**WHAT IS EXPECTED:**
Below are some records. Print exactly the lines between the one holding "Click the Ver lista de deseos link" and the one holding "The height and width of the screenshot is (515, 515).", inclusive, and nothing else.

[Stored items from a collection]
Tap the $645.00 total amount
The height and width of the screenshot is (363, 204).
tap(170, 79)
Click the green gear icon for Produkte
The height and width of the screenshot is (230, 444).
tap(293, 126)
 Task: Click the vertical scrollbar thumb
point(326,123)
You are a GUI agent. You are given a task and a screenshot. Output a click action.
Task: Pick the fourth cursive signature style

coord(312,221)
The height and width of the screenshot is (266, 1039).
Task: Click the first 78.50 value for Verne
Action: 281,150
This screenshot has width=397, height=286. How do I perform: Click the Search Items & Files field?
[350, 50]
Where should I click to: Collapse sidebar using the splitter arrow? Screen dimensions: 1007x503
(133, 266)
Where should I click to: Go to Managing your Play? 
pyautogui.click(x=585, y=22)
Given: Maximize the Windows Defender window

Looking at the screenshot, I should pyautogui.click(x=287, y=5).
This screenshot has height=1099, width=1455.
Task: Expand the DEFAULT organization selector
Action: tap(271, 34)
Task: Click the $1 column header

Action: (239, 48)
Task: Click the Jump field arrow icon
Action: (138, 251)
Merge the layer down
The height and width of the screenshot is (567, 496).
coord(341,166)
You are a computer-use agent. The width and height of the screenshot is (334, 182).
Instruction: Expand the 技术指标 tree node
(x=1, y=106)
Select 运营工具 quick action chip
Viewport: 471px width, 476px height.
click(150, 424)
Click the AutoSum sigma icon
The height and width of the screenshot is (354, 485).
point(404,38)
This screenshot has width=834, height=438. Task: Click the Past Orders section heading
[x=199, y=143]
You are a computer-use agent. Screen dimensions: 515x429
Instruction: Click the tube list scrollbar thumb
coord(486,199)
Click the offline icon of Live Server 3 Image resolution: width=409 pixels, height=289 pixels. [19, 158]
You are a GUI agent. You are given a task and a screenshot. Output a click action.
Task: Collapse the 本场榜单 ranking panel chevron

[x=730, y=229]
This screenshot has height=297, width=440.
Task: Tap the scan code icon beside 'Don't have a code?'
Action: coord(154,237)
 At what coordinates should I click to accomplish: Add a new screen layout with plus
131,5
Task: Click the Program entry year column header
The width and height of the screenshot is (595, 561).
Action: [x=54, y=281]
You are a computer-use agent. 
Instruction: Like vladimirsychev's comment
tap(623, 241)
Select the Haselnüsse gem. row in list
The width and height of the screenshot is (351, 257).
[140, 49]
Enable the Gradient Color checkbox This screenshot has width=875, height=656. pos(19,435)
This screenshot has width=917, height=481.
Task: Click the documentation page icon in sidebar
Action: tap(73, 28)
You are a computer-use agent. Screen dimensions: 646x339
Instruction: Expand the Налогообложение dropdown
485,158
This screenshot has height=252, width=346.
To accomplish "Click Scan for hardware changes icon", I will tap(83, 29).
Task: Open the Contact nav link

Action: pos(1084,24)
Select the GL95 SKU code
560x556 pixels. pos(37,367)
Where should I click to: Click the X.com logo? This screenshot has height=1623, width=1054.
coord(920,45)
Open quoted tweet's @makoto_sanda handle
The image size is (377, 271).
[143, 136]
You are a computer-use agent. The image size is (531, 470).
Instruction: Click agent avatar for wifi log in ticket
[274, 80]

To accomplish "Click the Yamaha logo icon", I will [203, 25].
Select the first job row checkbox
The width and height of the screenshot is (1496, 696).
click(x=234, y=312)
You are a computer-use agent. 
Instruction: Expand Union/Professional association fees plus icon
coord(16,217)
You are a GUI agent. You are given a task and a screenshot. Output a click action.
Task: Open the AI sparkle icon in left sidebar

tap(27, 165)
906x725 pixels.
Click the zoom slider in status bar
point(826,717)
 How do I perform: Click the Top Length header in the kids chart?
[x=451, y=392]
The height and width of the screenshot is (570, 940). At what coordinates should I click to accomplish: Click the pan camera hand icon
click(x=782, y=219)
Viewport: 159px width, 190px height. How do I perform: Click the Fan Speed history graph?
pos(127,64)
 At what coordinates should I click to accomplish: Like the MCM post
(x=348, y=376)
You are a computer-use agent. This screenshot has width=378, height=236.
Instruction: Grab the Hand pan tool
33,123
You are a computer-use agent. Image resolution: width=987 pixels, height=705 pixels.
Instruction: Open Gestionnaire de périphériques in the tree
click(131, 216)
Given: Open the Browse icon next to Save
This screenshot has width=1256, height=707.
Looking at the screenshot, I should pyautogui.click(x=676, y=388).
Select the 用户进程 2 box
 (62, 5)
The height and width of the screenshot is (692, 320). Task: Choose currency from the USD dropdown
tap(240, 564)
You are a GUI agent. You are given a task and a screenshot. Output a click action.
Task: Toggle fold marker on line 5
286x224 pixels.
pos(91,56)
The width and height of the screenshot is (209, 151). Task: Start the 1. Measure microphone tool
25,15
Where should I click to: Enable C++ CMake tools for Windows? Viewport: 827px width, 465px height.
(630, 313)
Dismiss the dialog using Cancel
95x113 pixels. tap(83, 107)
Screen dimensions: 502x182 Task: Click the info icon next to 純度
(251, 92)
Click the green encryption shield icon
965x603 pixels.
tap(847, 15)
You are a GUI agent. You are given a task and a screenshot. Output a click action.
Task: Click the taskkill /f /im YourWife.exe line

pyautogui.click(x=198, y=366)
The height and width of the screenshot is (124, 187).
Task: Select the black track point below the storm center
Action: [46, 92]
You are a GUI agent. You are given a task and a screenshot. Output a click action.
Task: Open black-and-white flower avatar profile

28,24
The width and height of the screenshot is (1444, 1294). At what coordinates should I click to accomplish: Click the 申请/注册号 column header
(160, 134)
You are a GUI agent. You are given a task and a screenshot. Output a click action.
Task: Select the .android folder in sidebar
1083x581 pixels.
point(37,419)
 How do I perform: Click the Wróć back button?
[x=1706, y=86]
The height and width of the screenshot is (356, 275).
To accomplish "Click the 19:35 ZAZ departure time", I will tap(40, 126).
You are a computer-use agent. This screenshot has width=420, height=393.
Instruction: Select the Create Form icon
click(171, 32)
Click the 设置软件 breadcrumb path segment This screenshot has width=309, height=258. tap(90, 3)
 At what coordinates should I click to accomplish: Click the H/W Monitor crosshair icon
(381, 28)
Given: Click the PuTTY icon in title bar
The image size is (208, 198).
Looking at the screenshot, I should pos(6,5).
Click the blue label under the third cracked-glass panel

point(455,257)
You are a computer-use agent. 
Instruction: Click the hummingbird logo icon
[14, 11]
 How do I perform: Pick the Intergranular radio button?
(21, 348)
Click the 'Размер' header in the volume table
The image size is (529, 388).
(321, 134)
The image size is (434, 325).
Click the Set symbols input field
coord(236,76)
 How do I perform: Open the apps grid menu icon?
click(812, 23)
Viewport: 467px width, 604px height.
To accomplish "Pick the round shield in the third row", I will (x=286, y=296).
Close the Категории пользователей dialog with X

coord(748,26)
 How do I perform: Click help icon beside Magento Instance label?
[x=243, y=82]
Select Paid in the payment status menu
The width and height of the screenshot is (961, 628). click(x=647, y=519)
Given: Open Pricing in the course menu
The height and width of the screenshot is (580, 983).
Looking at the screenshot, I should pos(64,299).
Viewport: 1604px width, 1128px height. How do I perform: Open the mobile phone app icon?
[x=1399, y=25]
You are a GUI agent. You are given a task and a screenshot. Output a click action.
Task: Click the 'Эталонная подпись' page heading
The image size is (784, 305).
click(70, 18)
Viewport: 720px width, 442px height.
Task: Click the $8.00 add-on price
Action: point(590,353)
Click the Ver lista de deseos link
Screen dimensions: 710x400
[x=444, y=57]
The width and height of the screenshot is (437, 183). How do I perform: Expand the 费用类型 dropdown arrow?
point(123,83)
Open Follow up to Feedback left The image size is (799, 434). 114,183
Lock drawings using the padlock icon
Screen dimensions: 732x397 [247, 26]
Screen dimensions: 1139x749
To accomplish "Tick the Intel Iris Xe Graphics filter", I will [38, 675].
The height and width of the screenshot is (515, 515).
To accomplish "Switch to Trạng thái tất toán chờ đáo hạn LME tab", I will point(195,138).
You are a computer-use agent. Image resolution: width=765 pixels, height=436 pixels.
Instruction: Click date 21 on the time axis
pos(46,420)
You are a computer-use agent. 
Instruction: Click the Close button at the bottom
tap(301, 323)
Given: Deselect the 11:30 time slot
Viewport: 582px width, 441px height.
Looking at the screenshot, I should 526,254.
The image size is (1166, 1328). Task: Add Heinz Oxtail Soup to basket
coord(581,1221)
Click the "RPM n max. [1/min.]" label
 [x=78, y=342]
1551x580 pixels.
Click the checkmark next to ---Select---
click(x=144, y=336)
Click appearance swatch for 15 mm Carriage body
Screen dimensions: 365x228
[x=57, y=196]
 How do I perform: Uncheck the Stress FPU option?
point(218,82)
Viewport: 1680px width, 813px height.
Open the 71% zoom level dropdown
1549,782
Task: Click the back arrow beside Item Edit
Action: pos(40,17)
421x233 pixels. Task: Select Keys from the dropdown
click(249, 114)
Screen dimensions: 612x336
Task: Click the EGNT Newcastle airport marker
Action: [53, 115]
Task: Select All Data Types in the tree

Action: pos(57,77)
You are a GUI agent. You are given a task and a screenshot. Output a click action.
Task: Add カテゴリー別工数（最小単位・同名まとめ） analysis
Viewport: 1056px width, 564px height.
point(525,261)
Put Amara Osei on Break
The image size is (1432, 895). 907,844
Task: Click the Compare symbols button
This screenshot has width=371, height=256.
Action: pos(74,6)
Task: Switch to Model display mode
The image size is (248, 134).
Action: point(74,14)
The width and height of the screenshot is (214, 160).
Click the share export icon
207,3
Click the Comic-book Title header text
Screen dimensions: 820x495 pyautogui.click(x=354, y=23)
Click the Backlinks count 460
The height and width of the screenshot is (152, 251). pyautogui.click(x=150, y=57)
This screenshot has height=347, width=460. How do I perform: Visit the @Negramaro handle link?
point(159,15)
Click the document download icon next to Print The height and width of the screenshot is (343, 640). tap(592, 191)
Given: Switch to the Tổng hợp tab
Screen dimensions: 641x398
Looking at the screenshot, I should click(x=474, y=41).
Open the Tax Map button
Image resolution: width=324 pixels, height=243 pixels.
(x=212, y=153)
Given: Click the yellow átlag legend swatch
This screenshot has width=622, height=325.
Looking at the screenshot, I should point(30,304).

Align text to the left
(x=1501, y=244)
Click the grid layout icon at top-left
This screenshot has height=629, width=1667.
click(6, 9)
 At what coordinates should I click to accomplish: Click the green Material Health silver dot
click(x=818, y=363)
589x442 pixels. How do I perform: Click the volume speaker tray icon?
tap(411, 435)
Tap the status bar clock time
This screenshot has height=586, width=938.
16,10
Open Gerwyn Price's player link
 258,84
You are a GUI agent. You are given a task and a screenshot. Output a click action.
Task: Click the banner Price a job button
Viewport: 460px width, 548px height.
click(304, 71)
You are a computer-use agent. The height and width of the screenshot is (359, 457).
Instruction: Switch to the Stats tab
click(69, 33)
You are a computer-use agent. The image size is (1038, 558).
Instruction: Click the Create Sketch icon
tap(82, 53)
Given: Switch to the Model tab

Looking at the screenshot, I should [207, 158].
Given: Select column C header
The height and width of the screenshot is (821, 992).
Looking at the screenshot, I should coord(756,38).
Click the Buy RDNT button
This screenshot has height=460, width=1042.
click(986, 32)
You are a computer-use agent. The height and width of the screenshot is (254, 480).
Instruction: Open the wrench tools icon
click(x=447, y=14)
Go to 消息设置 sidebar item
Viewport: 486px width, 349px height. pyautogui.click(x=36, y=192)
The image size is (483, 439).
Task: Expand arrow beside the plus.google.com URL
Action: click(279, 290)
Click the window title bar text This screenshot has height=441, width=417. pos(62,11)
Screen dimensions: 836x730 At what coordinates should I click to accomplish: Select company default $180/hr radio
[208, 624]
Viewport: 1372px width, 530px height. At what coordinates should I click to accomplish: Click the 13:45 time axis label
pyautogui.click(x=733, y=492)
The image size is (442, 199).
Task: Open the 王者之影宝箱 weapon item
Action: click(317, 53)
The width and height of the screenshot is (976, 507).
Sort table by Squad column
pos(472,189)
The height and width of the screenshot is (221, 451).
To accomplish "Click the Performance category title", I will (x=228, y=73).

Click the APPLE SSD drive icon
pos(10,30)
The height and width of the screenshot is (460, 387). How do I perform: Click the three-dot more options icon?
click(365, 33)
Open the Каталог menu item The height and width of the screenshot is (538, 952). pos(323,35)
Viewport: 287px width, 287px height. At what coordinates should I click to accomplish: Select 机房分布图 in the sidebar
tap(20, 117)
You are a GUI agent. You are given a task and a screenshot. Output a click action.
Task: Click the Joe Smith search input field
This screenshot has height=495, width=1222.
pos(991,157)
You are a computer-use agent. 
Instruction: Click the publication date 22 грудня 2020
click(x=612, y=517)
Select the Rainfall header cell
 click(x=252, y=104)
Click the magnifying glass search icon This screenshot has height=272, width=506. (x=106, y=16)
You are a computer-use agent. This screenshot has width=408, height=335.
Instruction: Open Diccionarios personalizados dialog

**TASK RESPONSE:**
Click the Ver lista de deseos link
Screen dimensions: 710x400
[x=444, y=57]
The width and height of the screenshot is (437, 183). How do I perform: Expand the 费用类型 dropdown arrow?
point(123,83)
Open Follow up to Feedback left The image size is (799, 434). 114,183
Lock drawings using the padlock icon
Screen dimensions: 732x397 [247, 26]
Screen dimensions: 1139x749
To accomplish "Tick the Intel Iris Xe Graphics filter", I will [38, 675].
The height and width of the screenshot is (515, 515).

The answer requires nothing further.